Were it not so outrageous, it could almost be funny. A 12-year-old Aboriginal boy was brought before a Western Australian court on a charge of receiving stolen goods. He had accepted a chocolate Freddo Frog worth 70 cents from a friend who had allegedly stolen it.
But the incident is far from amusing. The case gave a revealing insight into the entrenched racism of WA's "justice" system. Indigenous people in WA are the most imprisoned people in the world.
The supermarket owners who reported the theft did not ask police to prosecute the 12-year-old. However, police laid two charges of receiving stolen goods against the child — the second charge was for "receiving" a stolen novelty sign worth $4.
Police seized the young boy when he arrived at school in Northam, an hour east of Perth, on the morning of November 16. The police kept him imprisoned for several hours before his court appearance.
WA Aboriginal Legal Service lawyer Peter Collins, who represented the boy in court, condemned the imprisonment.
"The conditions in those cells are appalling and completely ill-equipped to hold young children", he told reporters on November 16.
"The fact of the matter is he's 12, and these are the most trivial charges imaginable, and it can hardly be a justification for this kid to be brushed up against the courts to teach him a bit of a lesson.
"It's not hard to imagine that if this had happened to a non-Aboriginal kid from an affluent Perth suburb with professional parents that this wouldn't be the situation."
Police attempted to justify the charges, maintaining it was a last resort.
"No argument that the police can advance to me will convince me that a 12-year-old boy had reached the end of the line with diversionary processes when you're talking about a Freddo frog", Collins said.
WA Children's Commissioner Michelle Scott told the November 18 7.30 Report that the police had consistently failed to comply with the 1994 Young Offenders Act. The Act says children should only face court for the most serious offences, but Scott said WA Police are bringing more children to court than before.
Australian Institute of Criminology figures show a stark racial distinction in how young offenders are treated nationwide.
The 7.30 Report's Ros Thomas said new institute figures "suggest that seven out of 10 white juvenile offenders are dealt with by way of a caution. But police hand out cautions to only three out of 10 young Aboriginal offenders."
On November 17, following worldwide media attention, police withdrew the charges and referred the matter to the juvenile justice team.
However, the case is not an isolated incident. Collins told the 7.30 Report: "This sort of thing goes on a daily basis in WA, and it receives very little attention, and the individuals who for the most part are on the receiving end are Aboriginal juveniles."

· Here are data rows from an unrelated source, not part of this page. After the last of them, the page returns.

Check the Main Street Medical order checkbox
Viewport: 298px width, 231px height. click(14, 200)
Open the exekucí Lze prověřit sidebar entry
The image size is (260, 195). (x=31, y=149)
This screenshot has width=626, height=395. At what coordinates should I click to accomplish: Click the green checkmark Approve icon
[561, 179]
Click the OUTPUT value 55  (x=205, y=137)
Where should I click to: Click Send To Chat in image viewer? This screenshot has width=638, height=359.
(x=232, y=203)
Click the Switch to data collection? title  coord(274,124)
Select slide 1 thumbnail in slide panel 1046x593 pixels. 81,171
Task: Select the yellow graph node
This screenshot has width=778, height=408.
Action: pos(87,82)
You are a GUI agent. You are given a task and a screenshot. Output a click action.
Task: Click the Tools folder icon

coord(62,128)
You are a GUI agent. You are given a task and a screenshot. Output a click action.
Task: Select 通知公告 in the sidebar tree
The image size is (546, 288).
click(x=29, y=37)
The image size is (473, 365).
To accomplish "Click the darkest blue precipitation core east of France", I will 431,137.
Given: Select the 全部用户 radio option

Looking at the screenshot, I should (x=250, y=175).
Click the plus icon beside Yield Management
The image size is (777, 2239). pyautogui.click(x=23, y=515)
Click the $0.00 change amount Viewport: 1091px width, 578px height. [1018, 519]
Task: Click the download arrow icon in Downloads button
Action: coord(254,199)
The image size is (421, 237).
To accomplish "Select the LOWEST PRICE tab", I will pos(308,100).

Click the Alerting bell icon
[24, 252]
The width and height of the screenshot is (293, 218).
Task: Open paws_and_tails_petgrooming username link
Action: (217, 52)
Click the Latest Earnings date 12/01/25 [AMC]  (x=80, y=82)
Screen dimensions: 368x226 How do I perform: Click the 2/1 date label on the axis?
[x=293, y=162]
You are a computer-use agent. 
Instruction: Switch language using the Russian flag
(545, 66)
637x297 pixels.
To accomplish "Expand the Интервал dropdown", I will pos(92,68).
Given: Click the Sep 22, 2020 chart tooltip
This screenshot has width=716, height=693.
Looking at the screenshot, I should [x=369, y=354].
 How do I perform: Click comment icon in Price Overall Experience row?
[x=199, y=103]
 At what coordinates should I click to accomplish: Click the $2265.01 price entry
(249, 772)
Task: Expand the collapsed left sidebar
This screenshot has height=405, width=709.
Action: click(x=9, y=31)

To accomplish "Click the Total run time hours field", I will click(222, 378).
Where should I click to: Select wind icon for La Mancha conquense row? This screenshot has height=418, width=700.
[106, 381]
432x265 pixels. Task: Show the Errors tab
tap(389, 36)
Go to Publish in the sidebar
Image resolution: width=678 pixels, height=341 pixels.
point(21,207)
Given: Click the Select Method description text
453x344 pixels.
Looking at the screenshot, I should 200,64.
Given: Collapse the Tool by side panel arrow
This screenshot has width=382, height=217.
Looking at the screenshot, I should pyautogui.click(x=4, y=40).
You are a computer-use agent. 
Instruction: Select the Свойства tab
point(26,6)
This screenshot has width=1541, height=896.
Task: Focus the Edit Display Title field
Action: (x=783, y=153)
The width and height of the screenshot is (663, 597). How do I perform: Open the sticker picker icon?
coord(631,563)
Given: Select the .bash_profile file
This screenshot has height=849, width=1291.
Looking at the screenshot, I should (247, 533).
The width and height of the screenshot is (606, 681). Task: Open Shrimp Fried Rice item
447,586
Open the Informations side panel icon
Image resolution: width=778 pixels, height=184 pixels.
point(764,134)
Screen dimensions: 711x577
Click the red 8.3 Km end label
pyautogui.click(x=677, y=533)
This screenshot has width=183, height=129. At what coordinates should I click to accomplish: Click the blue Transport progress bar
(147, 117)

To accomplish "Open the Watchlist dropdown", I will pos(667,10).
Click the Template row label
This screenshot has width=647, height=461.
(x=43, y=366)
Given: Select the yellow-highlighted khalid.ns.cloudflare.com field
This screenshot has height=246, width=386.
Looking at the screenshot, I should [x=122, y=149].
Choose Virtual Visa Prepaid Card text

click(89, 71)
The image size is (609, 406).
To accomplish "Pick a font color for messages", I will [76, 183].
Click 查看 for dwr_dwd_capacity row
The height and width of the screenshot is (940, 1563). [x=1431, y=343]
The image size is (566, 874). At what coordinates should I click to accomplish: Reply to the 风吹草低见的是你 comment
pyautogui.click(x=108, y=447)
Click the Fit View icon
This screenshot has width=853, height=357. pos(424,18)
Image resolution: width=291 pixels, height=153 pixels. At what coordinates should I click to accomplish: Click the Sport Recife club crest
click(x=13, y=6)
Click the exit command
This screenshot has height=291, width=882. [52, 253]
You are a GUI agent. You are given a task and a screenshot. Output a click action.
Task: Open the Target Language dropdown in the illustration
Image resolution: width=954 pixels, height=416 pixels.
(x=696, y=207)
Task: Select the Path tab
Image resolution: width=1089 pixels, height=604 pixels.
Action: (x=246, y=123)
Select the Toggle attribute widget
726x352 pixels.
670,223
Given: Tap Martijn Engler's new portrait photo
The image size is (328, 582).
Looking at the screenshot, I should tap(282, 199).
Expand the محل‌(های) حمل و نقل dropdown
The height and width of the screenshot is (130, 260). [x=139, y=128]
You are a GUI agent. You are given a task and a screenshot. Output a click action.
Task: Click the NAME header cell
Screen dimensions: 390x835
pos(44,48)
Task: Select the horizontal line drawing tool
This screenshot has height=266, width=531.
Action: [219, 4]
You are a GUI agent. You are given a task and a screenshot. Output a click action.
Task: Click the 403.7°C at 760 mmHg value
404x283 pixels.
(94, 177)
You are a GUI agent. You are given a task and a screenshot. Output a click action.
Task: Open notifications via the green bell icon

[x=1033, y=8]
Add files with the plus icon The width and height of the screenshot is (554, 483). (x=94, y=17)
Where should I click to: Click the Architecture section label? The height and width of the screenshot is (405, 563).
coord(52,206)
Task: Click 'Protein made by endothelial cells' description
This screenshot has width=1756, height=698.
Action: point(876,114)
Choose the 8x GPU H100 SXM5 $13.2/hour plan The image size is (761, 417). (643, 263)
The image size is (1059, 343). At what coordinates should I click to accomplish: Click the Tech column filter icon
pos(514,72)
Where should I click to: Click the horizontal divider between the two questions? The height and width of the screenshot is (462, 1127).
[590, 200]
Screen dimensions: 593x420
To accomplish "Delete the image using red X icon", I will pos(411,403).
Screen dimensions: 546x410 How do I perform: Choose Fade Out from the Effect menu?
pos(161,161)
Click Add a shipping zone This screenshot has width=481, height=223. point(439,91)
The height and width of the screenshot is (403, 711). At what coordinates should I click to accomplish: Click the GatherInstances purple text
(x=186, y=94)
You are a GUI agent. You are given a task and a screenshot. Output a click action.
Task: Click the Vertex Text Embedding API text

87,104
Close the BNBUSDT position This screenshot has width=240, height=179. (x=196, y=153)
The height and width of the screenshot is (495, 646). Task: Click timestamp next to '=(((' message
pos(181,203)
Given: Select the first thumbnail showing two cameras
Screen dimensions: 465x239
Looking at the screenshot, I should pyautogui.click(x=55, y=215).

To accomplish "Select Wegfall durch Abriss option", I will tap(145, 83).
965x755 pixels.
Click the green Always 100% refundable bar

Other statistics confirm this. The November 16 Age said in WA, Indigenous people aged between 10 and 17 are 45 times more likely than non-Indigenous young people to go to jail.
Nationally, young Indigenous people are 30 times more likely than non-Indigenous youth to be imprisoned.
A July 10 ABC Online report said Indigenous youth make up just 5% of all young people, but make up 58% of those in juvenile detention. Seventy percent of incarcerated children under 14 years old are Indigenous, the Age said on November 18.
WA's particularly bad figures reflect the "tough on crime" populism of the state Liberal government.
On July 11, the Perthnow website reported WA Inspector of Custodial Services Neil Morgan said prisoner numbers were increasing by about 25 persons a week, leading to serious overcrowding. He warned this was increasing violence inside jails.
WA Prison Officers Union secretary John Welch agreed. "It must be obvious that if you shoehorn two or three prisoners in a cell designed for one, or indeed as we have had in northern prisons, eight in a cell designed for four, that the tension among prisoners rises", he told Perthnow.
The November 18 Australian said 56% of adults imprisoned in WA in the past year were for minor offences; 34% were fine defaulters. Forty per cent of WA prisoners are Aboriginal.
National Indigenous Times editor Chris Graham wrote on July 9 that Indigenous males in WA were imprisoned eight times the rate of black males in South Africa during Apartheid.
The WA parliament is now debating a proposed Criminal Investigation Act, which will allow police to search people without suspicion of a crime. The government has motivated the laws on the grounds of making Northbridge — a suburb where Aboriginal young people gather together — more "family friendly".
Law Society vice president Hylton Quail told the November 17 Australian: "The effect of the laws will be to discriminate against those people, particularly Aboriginal youths, who the government has said they are clearly targeted at, in terms of their reference to Northbridge."
WA Premier Colin Barnett told ABC radio on November 18 that he felt the chocolate frog case was "unfortunate" — because it had embarrassed the police.
However, he did not show any concern for the 12-year-old at the centre of the case. He even told the ABC the boy had a criminal history. In fact, he has no criminal record and had never faced any criminal charges.